Three interiors are worth stepping into here. The Basilica di Santa Chiara hides a majolica-tiled cloister, the only one of the complex's four open to visitors, its columns and benches sheathed in painted ceramic. The cloister charges a small entry fee (a standard ticket is around 7 euros, with reduced rates for students, over-65s, and children), bought only at the complex ticket office, and it keeps shorter hours than the church, especially on Sundays. A short walk on, the Cappella Sansevero holds the Veiled Christ, a single block of marble carved so the shroud reads as translucent cloth. Entry is timed and must be booked in advance, the chapel is closed Tuesdays, and slots sell out, so reserve on the official museosansevero.it site before you travel.

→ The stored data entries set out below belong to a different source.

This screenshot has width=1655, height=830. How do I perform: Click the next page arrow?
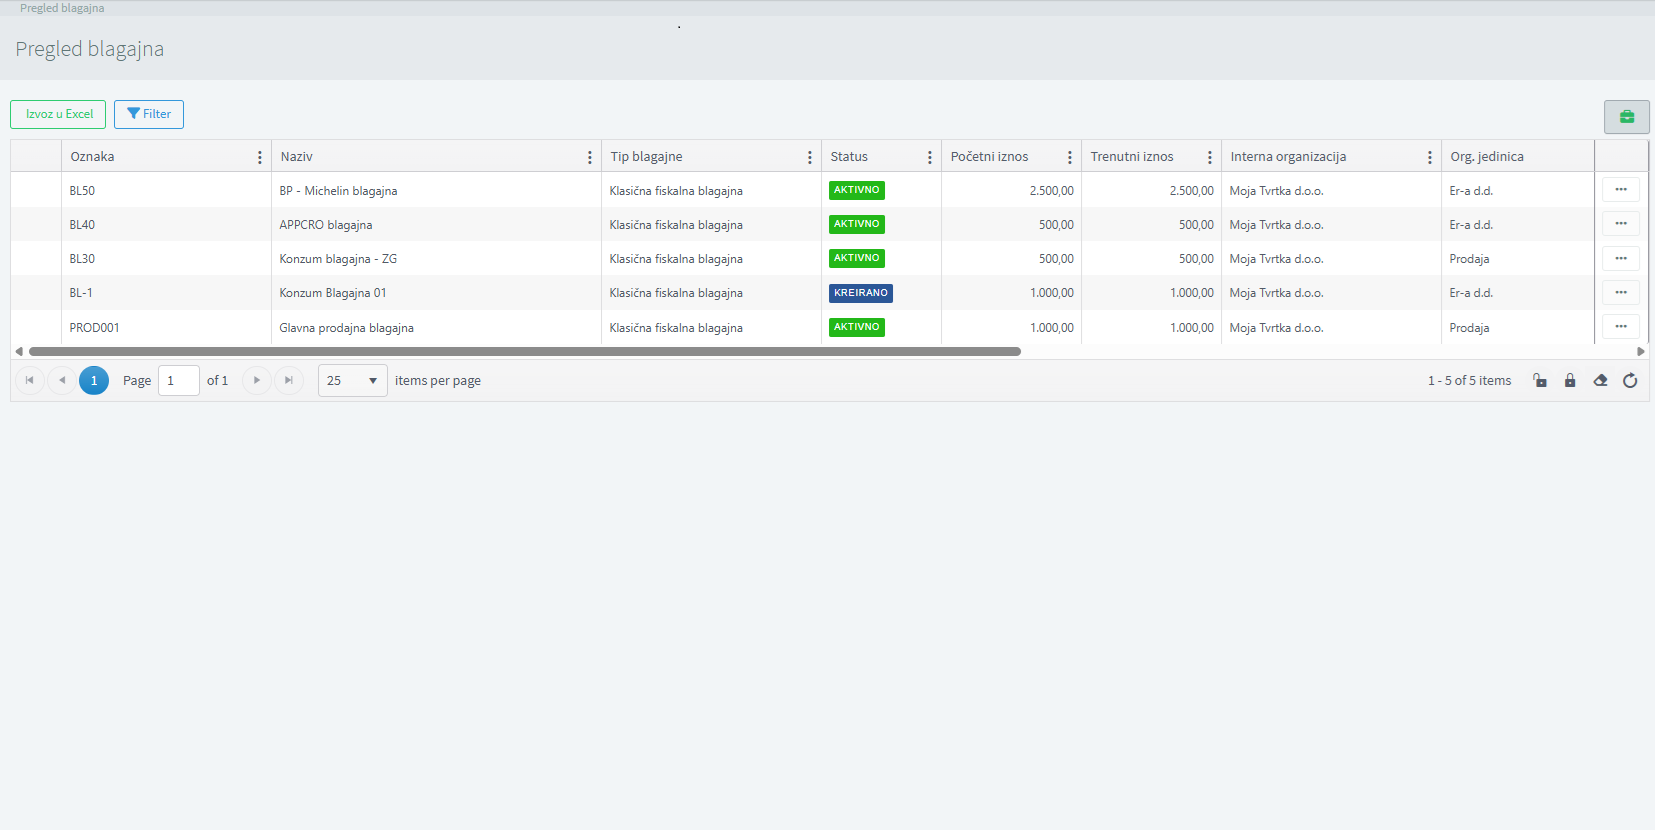(x=257, y=381)
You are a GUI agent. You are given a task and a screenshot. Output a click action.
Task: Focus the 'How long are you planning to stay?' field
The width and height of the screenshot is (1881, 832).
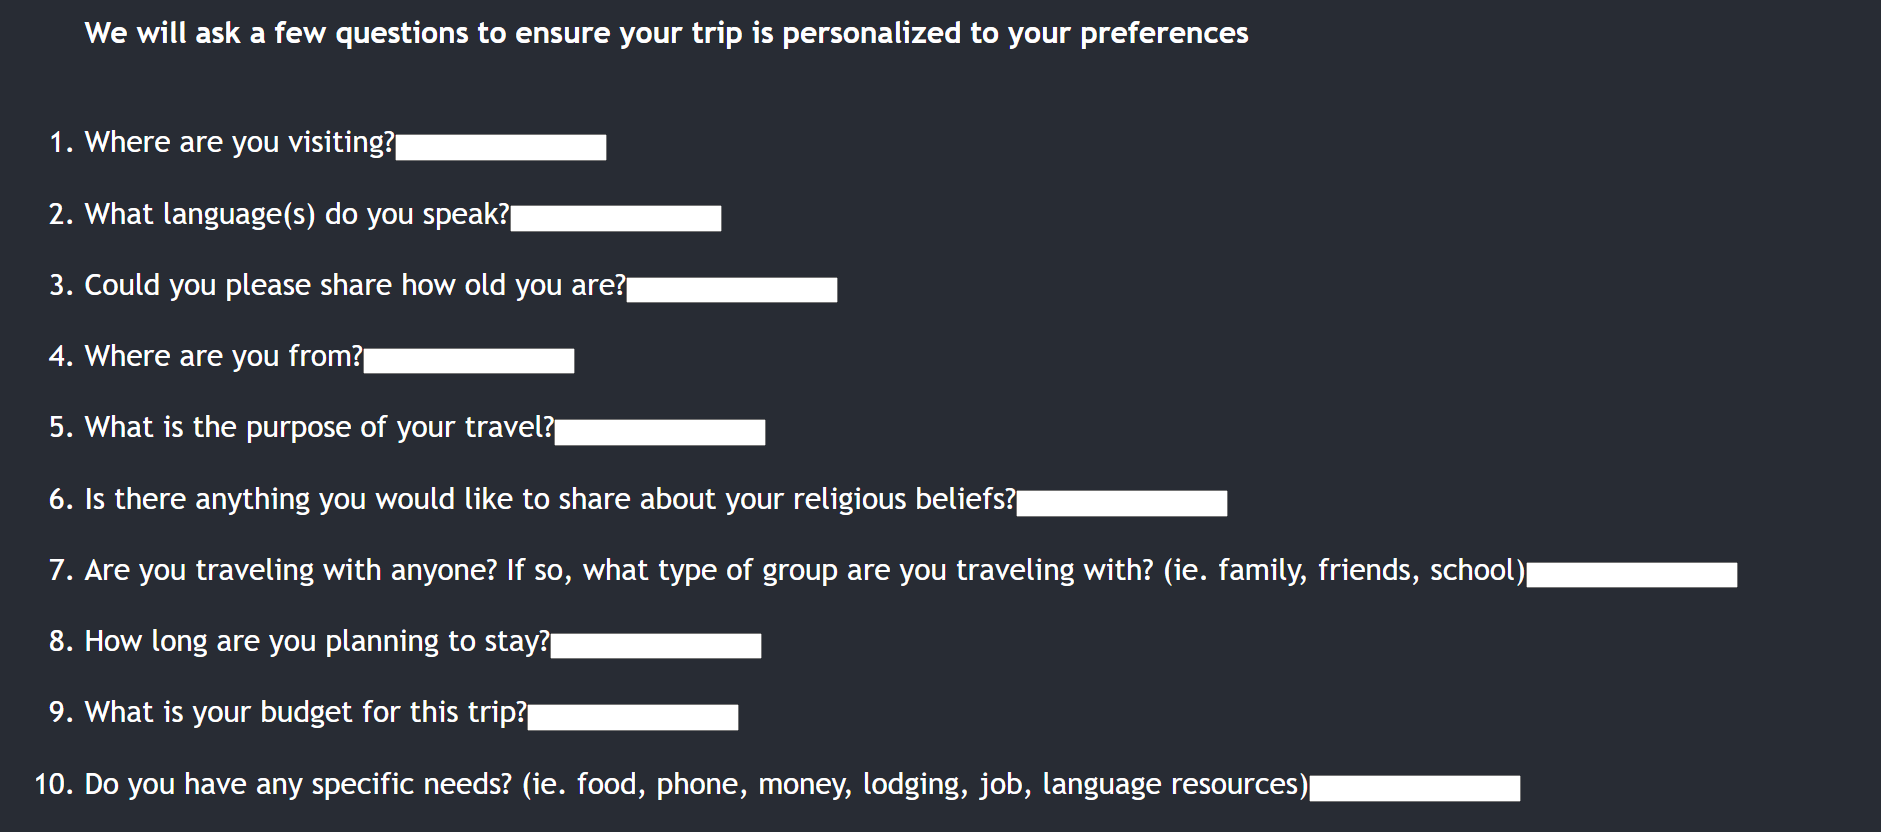tap(656, 645)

Cap the morning at the Duomo di Napoli. The cathedral itself is free to enter and open daily, though it closes for a midday break, so check the day's hours before you go. Inside, the Chapel of the Treasure of San Gennaro keeps its own narrower access and holds the vials of the city's patron saint, whose blood is watched for its periodic liquefaction. Just off Spaccanapoli you can also detour down Via San Gregorio Armeno, the lane of year-round nativity-figure workshops.

Midday: go underground

Naples sits on a soft volcanic tuff that the Greeks and Romans quarried for building stone, leaving a second city of cavities beneath the first. The naples-underground audio tour reads the streets above as the lid on that hollow, a downhill route of about 3.3 kilometers toward the sea.

The signature stop is Napoli Sotterranea, off Piazza San Gaetano. Access is by guided tour only, running roughly hourly through the day with English departures, so time your morning to land at a slot and book ahead in summer and on weekends. Nearby, San Lorenzo Maggiore lets you walk an excavated stretch of the Greco-Roman market beneath the church. For a different layer, the Galleria Borbonica is a nineteenth-century royal tunnel later used as a wartime air-raid shelter, entered on its own guided visit. Any one of these makes a full midday; you do not need all three.

Afternoon and evening: climb into the Sanita

Cross north into the Rione Sanita, the district Naples once told visitors to avoid and which has spent the last two decades rewriting that reputation through its own cooperatives and youth projects. The naples-sanita tour is the longest and steepest of the three, about 4.3 kilometers and rated hard, so save it for when the midday heat has eased.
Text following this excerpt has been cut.